All of the data below is to be printed again exactly.

(EXERCISE MATERIALS)

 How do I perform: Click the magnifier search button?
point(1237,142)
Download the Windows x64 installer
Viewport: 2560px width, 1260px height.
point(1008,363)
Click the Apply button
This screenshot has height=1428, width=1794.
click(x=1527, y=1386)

(End EXERCISE MATERIALS)

> **EXERCISE ANSWER**
 How do I perform: Click the magnifier search button?
point(1237,142)
Download the Windows x64 installer
Viewport: 2560px width, 1260px height.
point(1008,363)
Click the Apply button
This screenshot has height=1428, width=1794.
click(x=1527, y=1386)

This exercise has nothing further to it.